TUTORIAL #1
Danilo Pau
Technical Director, IEEE AAIA & ST Fellow, APSIPA Life Member
System Research and Applications; STMicroelectronics, Agrate Brianza, Italy
Tiny Machine Learning and Embedded engineers urge new tools to support them in being faster, more productive to unleash their creativity more than ever. To devise breakthrough applications for automotive, IoT, medical, industrial, robotics etc. an end of end workflow of interoperable unified, across tiny devices, AI tools is a game changer.
Any fragmentation of them with respect to the underlying hardware adopted is miserably limiting ML engineers creativity and capability to serve their stakeholders in the best way they need. Therefore, ST, devoted its best resources across product divisions and system research to create the Unified AI Core Technology.
It solves above challenges and acts as the enabling unifying AI technology to serve all heterogeneous products such as micro-controllers and sensors.
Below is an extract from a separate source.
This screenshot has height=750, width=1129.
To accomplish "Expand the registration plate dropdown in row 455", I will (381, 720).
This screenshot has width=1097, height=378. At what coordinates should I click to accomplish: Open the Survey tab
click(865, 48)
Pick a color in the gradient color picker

Furthermore, this technology interfaces the most widely used
Deep Learning representation standards such as Google Keras, QKeras and Tensorflow Lite and the Open Neural Network Exchange (ONNX). It outputs optimized C code across heterogeneous instruction sets with public APIs for STM32, STM32N6, Stellar MCUs and AI MEMs sensors.
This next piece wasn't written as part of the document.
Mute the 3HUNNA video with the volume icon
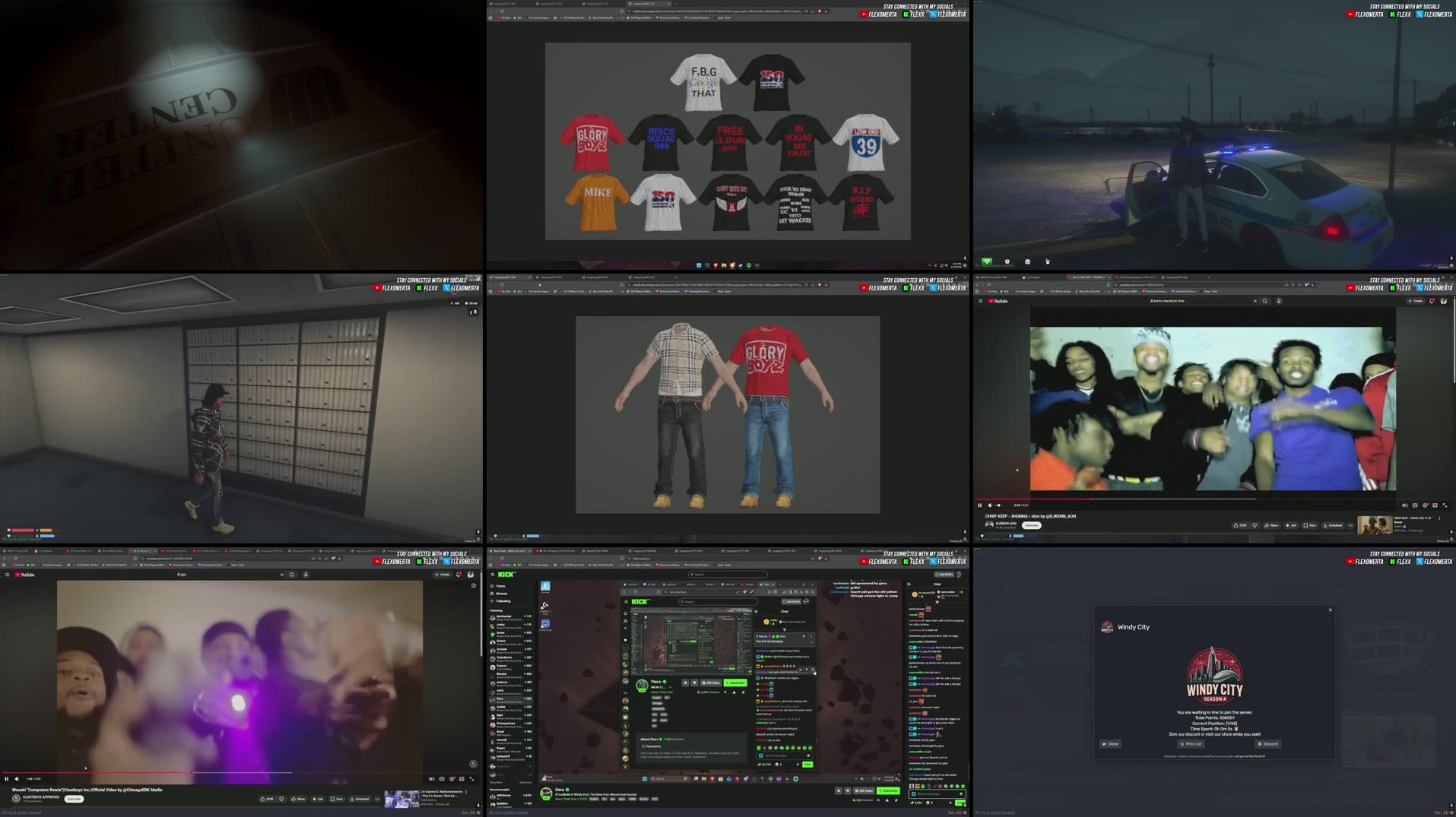1456x817 pixels. pos(989,505)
With that we help developers to be free to use the IDE they are comfortable with to finalize their application of choice with unprecedented speed.
Danilo PAU (h-index 27, i10-index 74) graduate in 1992 at Politecnico di Milano, Italy. On 1991, he joined SGS-THOMSON (now STMicroelectronics) as interns on Advanced Multimedia Architectures, and he worked on memory reduced HDMAC HW design. Then MPEG2 video memory reduction. Next, on video coding, transcoding, embedded (Khronos) 2/3D graphics, and (ISO/IEC/MPEG CDVS and CDVA with Leonardo Chiariglione) computer vision. Currently, his work focuses on the ST unified AI core technology integrated into company tools (STM32Cube.AI, STM32Cube.ai Developer Cloud, Stellar.AI, SPC5- Studio.AI, MEMs Studio). Danilo is an IEEE Fellow, 2019; AAIA Fellow on 2023; In IEEE he is a Member of the Machine Learning, Deep Learning and AI in the CE (MDA) Technical Stream Committee CESoc. He wrote the IEEE Milestone on Multiple Silicon Technologies on a chip, 1985 which was ratified by IEEE BoD in 2021 and IEEE Milestone on MPEG Multimedia Integrated Circuits, 1984-1993 which was ratified in 2022. He serves as TPC member to TinyML Symposium, Summit, and as 2022/3 IEEE Computer Society Fellow Evaluating Committee Members. With more than 100 submitted inventions, 78 and 68 respectively European and US application patents, 188 scientific publications, 113 ISO/IEC/MPEG authored documents and 90 invited talks/seminars at various Universities and Conferences, Danilo’s favorite activity remains supervising undergraduate students and PhDs.